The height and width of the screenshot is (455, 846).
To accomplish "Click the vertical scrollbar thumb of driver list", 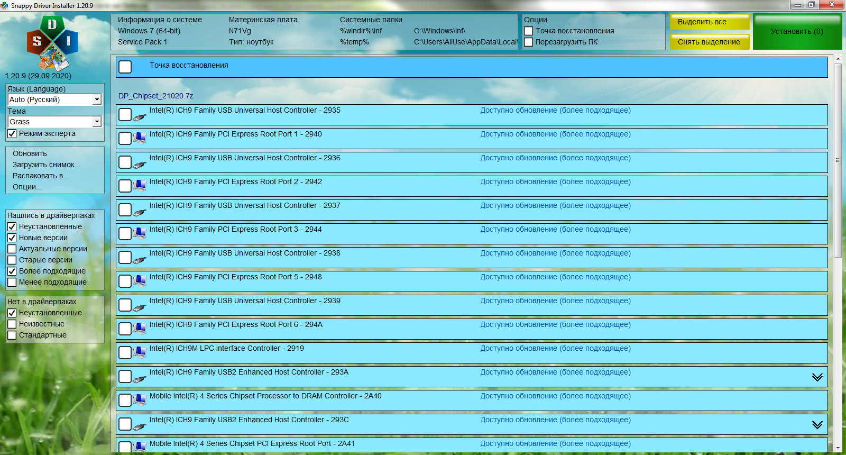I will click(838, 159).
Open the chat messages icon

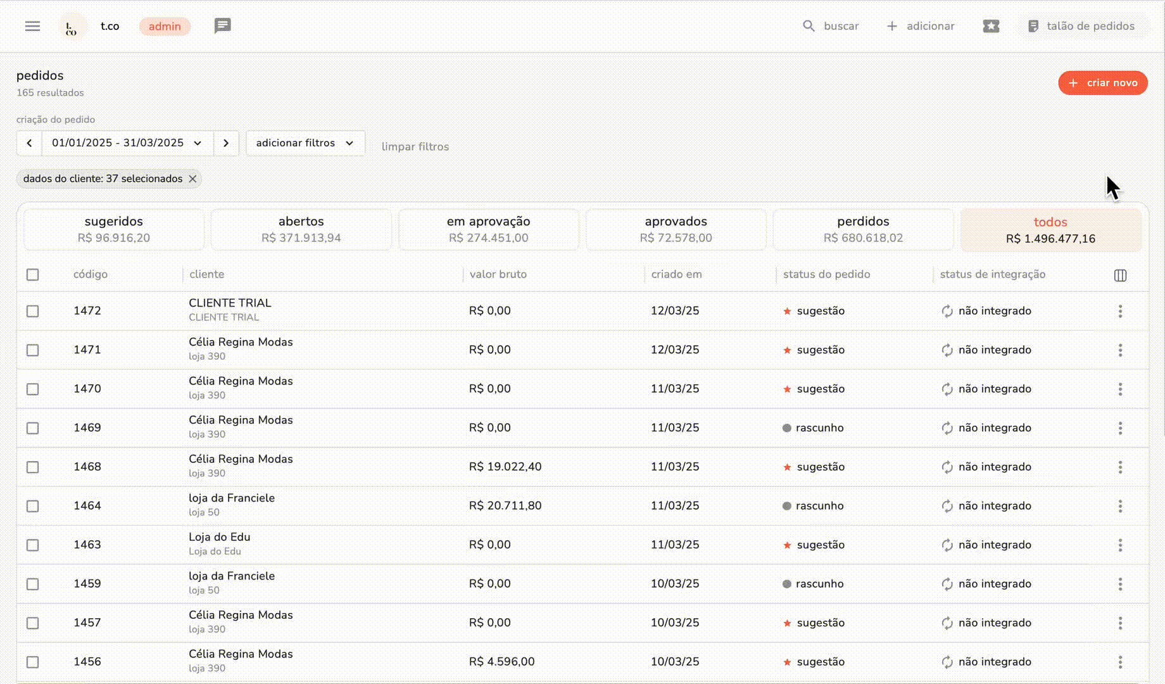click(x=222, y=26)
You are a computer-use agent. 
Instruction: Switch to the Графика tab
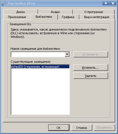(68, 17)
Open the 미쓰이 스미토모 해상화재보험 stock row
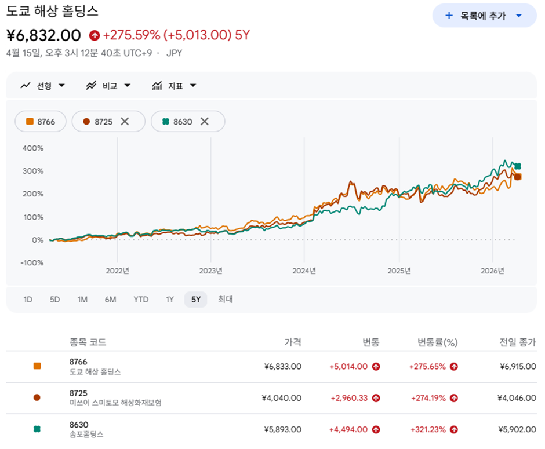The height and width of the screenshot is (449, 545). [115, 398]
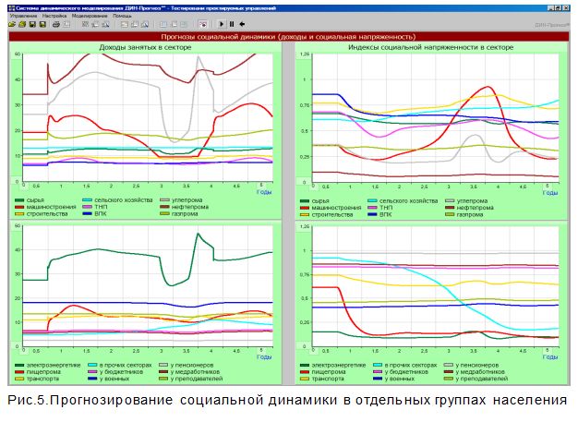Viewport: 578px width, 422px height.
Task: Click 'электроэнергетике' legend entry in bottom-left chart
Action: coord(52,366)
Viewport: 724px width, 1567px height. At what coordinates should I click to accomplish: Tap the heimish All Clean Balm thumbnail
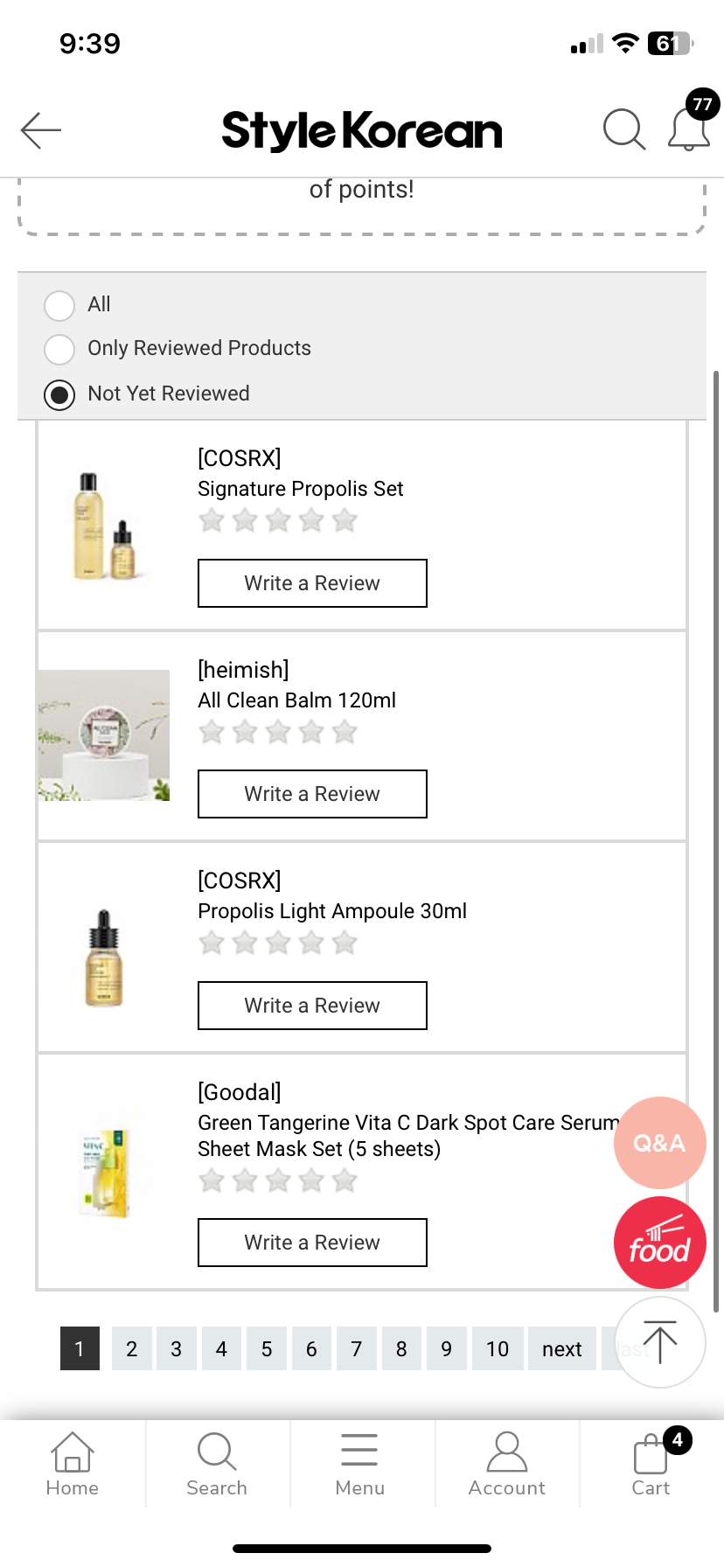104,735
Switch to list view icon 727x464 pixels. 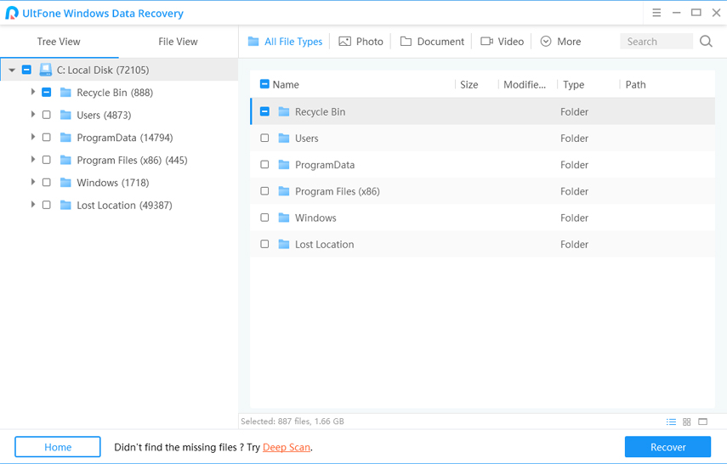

☆ ☆ ☆

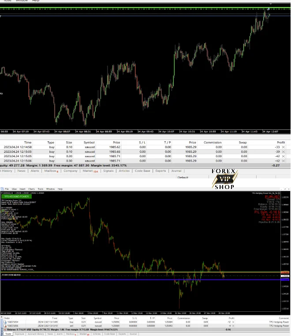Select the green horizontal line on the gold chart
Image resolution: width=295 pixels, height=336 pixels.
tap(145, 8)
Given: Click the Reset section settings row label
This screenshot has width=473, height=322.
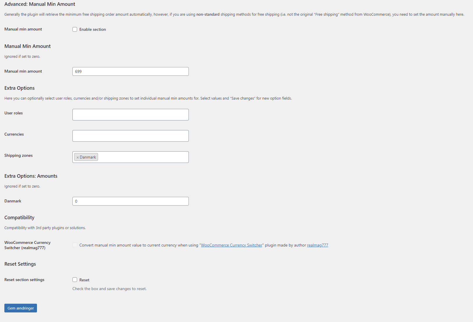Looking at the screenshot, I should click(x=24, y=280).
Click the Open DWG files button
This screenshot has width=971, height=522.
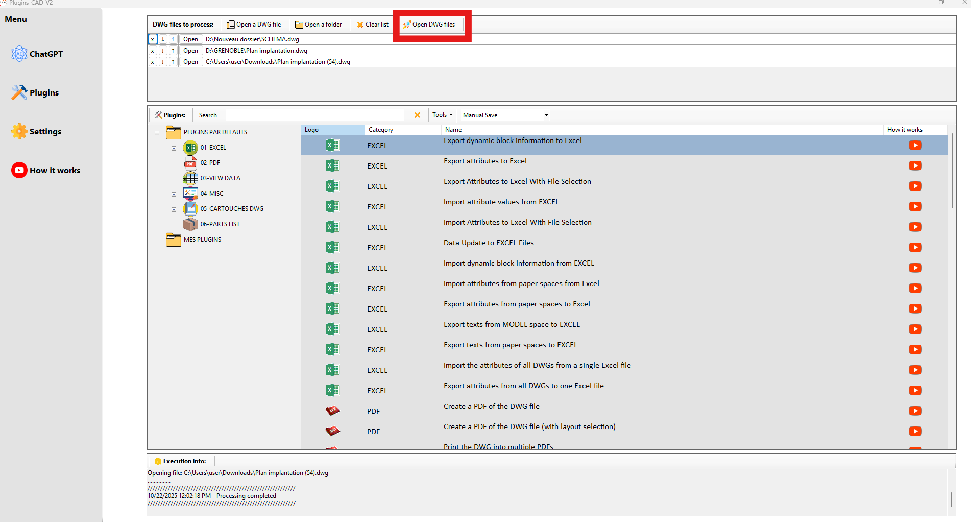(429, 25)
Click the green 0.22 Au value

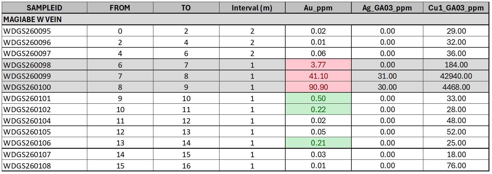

☆ ☆ ☆

**To do:**
Leaving out all pictures, set down exactly the lines of the material above, from the line with "Click the Open DWG files button" to the line with "Click the green 0.22 Au value" inclusive, and no others.

**Your response:**
Click the Open DWG files button
This screenshot has width=971, height=522.
(429, 25)
Click the green 0.22 Au value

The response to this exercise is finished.